The taboo question: At what point does America become unworthy as our ally?

The Age16 hours ago

Last week, a man named Alex Padilla attended a press conference held by US Secretary of Homeland Security Kristi Noem. He attempted to ask questions. Federal agents pushed him out of the room. In the hallway, now on his knees, he fell to the floor, where he was handcuffed. Padilla, as you may have read, is a US senator.
In Australia, meanwhile, the debate around our security arrangements with America was renewed after it emerged that the Trump administration was conducting a review of AUKUS. Quickly, the debate narrowed to the usual three pragmatic questions: How does this position us in relation to China? Will we ever get any submarines?
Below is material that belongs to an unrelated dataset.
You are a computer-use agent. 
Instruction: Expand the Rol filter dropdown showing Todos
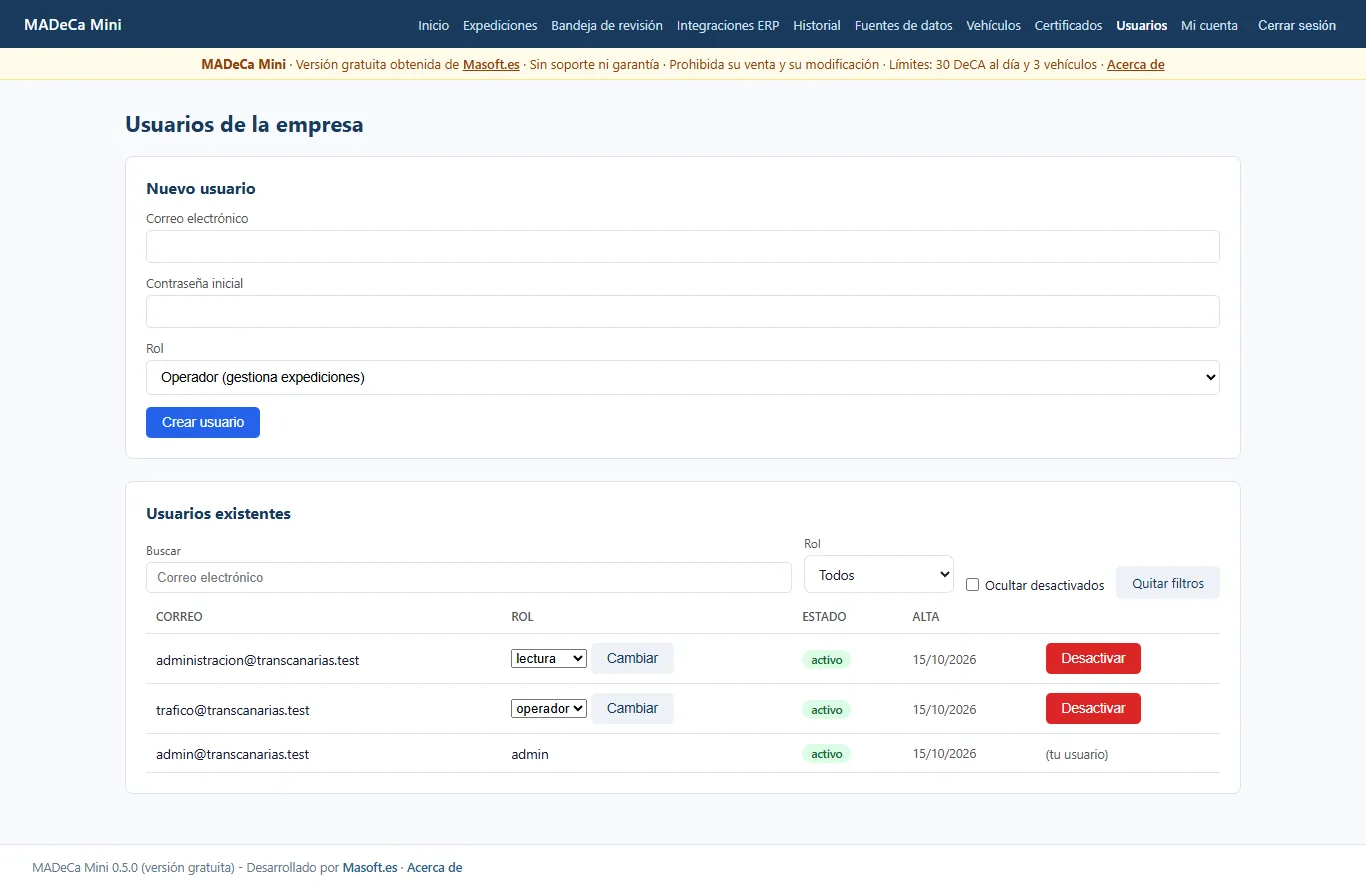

And is America still a reliable ally?
Good questions all. A question of quite a different sort, meanwhile, was contemplated by Australian Nobel laureate Brian Schmidt, who told The Australian Financial Review: The question I keep asking myself is what should I be doing? Schmidt was explaining his decision to sign an open letter addressing the 'resurgence of fascism' around the world. The letter was signed by hundreds of intellectual figures, including 30 Nobel Prize winners.
'True to the old fascist script,' they wrote, 'under the guise of an unlimited popular mandate, [authoritarian leaders] undermine national and international rule of law, targeting the independence of the judiciary, the press, institutions of culture, higher education, and science; even attempting to destroy essential data and scientific information.'
The letter did not specify particular nations but there has been a debate for some years now about whether Trumpism is a form of fascism. Historian Robert Paxton, an expert in the era in which fascism became a dominant force, and who had resisted using the label, wrote in 2021 that he had changed his view. After the attack on the US Capitol, he realised: 'The turn to violence was so explicit and so overt and so intentional, that you had to change what you said about it.'
The debate is important in part because, as author Daniel Trilling recently wrote, recognising a movement as fascist 'enables us to spot its destructive potential before it fully discloses itself'.
We don't need to resolve that debate to see the thread of violence that runs through Donald Trump's actions. Padilla's treatment is in one sense the most minor: it lacks the threatening atmospherics of Trump sending in marines and the National Guard to California, or the nastiness of immigration agents forcibly taking people. But it is the totality of events that is sinister, which is to render anyone opposing Trump a problem: protesters against the system are treated as enemies; so are those working within the system.
AUKUS, with its pros and cons, commands many column inches in this country; periodically it becomes the central topic of political debate, as it did last week. Similarly, there is much discussion of Trump's authoritarianism; and sometimes it flares up, as last week. Strangely, though, the two are rarely brought together. Instead, they tend to be treated as two separate issues, siloed from each other. It seems almost taboo to ask the simple question: at what point does America become the type of country we no longer want to ally with?